Très vite on comprend que les filles ont cherché à jeter un sort sur l’épouse du jeune fermier Proctor afin que celle-ci meure et laisse la place à Abigail. Employée un an auparavant par le couple, Abigail a séduit John Proctor avant d’être renvoyée par son épouse. Cherchant à tout prix la vengeance, elle va lancer avec ses amies la chasse à la sorcière. Les villageois – en particulier le couple Putnam, se lanceront avec joie dans les dénonciations, laissant les vieilles rancunes réapparaître au grand jour.

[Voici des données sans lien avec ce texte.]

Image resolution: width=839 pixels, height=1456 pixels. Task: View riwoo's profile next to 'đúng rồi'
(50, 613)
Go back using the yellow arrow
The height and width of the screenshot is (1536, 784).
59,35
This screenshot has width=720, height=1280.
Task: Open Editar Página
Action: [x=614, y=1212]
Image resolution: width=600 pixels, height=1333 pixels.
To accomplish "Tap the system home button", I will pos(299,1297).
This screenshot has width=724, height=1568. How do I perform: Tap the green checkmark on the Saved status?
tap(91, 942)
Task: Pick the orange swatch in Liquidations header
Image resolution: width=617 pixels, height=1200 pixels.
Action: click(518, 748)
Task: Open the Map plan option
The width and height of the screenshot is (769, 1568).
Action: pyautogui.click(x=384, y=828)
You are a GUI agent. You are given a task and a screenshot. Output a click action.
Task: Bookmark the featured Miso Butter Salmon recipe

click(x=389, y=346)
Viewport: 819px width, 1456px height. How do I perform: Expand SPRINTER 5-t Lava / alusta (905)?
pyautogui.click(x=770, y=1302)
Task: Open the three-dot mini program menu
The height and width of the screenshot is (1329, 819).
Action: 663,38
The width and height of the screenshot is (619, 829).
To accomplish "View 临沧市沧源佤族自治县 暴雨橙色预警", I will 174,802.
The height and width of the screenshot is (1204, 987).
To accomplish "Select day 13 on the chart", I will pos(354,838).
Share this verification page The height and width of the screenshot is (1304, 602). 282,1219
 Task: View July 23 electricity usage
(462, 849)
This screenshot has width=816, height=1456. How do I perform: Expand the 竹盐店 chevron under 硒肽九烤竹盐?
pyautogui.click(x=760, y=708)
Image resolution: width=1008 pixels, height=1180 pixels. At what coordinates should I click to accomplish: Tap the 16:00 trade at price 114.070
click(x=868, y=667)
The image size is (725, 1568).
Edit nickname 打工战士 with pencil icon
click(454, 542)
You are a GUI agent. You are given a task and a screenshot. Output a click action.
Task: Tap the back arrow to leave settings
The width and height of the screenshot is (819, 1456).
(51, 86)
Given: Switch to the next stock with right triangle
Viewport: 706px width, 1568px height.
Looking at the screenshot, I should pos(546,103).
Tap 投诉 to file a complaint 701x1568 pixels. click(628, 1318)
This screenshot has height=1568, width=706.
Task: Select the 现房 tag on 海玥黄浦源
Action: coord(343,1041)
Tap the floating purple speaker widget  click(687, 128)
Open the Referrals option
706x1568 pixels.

Dès lors, les jeunes filles s’évanouissent, hurlent ou restent prostrées de terreur en présence de telle ou telle femme. Les accusations de sorcellerie se multiplient. Bientôt, plus de 30 femmes sont arrêtées et envoyées en prison, les fers aux poignets. Parmi elles, la vieille Rebecca Nurse, accusée d’avoir provoqué la mort de sept nouveaux nés malgré sa réputation sans faille à Salem. Puis Elizabeth Proctor, accusée d’avoir jeté un sort à Abigail Nurse en tentant de la tuer à l’aide d’une poupée vaudou.
Tandis que la Justice opère à un rythme infernal, ajoutant foi aux simulations évidentes des enfants, quelques maris désespérés cherchent à sauver leur épouse. Leur intervention auprès du juge Danforth les conduira pourtant à leur perte. Tous sont condamnés comme leurs épouses à la potence. L’un d’entre eux ayant refusé de se confesser mourra sous la torture, condamné à la presse.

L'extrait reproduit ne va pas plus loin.